Old Technology Rediscovered
As it so happens buffer zones aren't anything new. Years ago farmers used buffers to improve the quality of life in their homes. Many farm houses were located in the center of farm fields so the farmer could have better access to his land. As this open, exposed location often caused difficulties keeping the home warm during the winter and cool in summer, buffer zones were often planted to ensure more consistent environmental stability.
On the south side of the house (in the northern hemisphere) a row of evergreens was often planted several yards from the house. This foliage blocked the cold winter winds from directly hitting the home unobstructed, but it wasn't planted too close, so there was always good air flow from the north in the summer. Additionally, planted a bit closer to the house would often be a row of deciduous trees, which filled in during the summer months providing shade and an evaporative cooling effect, and as these trees dropped their leaves during the winter, the warm rays of the sun could still reach the house’s windows which helped to ensure a good balance year round.

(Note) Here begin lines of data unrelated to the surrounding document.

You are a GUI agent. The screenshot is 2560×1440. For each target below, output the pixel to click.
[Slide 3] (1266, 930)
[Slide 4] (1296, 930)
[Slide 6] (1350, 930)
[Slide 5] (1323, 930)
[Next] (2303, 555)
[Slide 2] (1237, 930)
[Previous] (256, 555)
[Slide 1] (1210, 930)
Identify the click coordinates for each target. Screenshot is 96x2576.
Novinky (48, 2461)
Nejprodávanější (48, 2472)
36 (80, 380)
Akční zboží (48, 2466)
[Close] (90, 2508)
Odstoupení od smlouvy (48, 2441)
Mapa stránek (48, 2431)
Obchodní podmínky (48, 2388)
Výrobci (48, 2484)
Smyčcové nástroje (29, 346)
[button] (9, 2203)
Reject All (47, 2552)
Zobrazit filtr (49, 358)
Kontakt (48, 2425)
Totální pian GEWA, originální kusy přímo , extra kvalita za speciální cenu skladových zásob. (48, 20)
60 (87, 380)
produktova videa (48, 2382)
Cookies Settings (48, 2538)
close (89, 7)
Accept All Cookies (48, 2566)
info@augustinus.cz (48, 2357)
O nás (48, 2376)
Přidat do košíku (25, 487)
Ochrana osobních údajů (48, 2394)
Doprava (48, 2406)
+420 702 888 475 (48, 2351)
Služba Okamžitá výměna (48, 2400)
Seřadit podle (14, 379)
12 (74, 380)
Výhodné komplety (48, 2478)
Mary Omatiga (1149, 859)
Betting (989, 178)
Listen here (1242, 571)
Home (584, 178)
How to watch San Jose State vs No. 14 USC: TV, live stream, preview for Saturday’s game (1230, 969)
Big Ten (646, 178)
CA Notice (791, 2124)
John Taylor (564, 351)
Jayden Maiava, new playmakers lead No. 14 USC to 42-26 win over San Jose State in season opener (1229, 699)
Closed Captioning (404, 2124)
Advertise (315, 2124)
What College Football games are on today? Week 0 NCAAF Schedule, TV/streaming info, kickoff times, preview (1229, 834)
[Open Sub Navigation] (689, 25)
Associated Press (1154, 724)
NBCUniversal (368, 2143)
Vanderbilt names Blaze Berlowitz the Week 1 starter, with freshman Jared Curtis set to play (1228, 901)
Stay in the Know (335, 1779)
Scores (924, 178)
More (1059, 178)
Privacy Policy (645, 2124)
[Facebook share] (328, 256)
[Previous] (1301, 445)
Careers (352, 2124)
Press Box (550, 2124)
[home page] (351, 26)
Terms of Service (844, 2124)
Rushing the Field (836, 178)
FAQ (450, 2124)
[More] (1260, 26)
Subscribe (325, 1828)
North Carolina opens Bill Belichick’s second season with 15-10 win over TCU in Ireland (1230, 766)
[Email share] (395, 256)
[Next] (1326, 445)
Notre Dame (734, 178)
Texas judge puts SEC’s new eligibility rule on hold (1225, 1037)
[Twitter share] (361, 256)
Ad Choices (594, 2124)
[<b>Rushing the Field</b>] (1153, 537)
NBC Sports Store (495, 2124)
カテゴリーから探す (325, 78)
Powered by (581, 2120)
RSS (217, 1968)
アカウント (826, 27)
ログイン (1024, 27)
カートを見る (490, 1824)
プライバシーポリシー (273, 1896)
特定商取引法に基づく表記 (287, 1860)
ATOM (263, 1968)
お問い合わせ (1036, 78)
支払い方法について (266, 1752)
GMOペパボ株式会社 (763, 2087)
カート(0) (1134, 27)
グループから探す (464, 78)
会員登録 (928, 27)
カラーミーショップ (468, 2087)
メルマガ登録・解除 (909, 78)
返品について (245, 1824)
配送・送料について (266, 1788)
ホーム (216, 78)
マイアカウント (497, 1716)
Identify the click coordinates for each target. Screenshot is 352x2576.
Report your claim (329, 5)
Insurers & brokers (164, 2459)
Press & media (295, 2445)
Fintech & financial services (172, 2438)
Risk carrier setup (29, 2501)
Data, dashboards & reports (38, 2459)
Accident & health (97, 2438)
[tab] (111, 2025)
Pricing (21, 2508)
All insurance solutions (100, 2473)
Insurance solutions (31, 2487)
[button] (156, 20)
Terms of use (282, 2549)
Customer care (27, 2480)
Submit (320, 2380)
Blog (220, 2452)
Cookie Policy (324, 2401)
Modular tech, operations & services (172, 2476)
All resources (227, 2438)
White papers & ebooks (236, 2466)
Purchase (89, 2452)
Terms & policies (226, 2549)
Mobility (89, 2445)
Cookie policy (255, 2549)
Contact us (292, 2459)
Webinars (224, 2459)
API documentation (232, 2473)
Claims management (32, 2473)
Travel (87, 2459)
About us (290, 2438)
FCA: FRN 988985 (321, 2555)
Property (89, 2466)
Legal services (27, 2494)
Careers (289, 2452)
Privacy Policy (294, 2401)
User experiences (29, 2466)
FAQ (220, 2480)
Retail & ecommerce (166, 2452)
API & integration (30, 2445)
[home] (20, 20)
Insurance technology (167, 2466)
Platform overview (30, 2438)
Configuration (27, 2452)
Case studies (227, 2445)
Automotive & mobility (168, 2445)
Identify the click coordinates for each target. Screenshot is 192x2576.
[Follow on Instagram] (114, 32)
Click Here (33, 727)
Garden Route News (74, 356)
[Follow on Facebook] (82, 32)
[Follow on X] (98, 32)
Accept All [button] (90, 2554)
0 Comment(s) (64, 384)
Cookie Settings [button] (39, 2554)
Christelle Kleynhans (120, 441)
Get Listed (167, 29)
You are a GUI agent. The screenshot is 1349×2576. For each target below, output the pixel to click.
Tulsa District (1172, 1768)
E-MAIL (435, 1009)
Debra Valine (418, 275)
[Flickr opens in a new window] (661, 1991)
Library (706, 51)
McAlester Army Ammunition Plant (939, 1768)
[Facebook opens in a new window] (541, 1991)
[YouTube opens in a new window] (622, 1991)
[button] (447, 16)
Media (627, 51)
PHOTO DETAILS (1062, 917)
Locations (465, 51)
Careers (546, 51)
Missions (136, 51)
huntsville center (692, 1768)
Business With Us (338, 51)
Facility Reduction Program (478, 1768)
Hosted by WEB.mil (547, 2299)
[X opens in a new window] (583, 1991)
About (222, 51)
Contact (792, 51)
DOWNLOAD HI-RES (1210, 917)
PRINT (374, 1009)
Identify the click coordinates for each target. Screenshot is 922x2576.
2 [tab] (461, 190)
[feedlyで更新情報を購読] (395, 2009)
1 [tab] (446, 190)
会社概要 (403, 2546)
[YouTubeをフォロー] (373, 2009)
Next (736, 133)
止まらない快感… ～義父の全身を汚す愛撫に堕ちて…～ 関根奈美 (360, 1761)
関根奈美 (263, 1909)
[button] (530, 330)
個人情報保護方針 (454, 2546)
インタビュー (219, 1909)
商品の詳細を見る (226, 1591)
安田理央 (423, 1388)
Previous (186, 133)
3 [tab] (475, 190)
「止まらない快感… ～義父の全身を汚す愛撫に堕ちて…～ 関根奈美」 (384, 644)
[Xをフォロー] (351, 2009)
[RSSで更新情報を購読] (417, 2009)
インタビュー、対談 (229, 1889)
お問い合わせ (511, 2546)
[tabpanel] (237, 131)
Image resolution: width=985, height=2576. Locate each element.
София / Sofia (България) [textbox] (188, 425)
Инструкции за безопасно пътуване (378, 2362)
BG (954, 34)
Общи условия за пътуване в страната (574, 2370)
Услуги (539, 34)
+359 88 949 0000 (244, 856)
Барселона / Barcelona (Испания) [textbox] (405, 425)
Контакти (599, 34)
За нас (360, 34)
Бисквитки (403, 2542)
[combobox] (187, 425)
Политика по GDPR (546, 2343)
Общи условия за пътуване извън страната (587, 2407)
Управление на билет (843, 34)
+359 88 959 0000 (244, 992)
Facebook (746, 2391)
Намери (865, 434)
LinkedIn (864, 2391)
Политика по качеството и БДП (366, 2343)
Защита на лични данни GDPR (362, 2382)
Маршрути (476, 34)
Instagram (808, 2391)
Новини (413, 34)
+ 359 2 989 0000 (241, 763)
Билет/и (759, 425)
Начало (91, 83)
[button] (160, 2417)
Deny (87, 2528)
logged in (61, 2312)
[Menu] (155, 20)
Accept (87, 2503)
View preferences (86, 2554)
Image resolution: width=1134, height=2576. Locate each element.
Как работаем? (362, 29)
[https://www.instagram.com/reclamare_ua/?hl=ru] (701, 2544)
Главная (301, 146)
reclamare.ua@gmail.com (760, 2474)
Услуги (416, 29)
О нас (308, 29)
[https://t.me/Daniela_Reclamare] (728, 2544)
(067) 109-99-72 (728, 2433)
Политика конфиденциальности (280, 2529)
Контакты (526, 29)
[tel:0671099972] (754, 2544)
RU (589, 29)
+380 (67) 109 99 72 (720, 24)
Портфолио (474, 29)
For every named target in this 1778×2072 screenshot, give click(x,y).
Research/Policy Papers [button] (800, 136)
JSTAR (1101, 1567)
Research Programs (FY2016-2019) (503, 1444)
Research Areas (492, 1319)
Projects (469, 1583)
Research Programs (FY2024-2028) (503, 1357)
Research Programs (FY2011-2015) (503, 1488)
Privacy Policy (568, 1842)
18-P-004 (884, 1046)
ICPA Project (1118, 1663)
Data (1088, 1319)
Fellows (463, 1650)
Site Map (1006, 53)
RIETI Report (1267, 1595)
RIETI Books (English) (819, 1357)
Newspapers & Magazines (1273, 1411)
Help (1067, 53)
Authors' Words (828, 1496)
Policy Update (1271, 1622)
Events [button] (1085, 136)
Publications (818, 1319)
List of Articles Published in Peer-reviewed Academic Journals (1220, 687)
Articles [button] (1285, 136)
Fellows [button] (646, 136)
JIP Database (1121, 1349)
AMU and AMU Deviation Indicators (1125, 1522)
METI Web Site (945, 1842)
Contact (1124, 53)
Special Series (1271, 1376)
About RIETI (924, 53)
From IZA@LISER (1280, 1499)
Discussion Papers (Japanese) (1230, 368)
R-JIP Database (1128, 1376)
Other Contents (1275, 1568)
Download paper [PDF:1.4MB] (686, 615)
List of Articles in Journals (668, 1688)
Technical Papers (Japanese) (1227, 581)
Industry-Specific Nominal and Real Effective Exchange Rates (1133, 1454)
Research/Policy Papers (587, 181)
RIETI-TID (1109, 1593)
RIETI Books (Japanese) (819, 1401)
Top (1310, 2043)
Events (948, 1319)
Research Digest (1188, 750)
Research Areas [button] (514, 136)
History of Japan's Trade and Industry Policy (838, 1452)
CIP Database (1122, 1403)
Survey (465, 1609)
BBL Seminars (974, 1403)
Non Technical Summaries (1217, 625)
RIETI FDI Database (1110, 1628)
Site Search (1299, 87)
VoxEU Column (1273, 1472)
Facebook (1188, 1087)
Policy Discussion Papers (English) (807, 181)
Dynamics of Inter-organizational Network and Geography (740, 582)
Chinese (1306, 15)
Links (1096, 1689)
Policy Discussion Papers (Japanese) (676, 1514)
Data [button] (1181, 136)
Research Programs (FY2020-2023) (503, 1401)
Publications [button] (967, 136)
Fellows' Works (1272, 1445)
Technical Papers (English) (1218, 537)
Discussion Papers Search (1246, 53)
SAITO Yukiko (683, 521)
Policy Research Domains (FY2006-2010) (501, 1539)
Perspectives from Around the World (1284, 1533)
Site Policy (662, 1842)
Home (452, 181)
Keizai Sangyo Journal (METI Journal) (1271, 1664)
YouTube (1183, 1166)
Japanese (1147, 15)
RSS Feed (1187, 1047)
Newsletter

Not surprisingly, as environmental buffer zones gain in popularity, the energy saving benefits - both those rediscovered and others newly developed, will be incorporated into their designs more and more efficiently.
Out of necessity caused by cities and residential developments further expanding into rural areas, many farmers realize the benefits of a technology practically forgotten. By implementing buffers along with all the new technology used on farms today, an improvement in the overall quality of people's lives and bottom line performance of poultry farms are both being achieved harmoniously.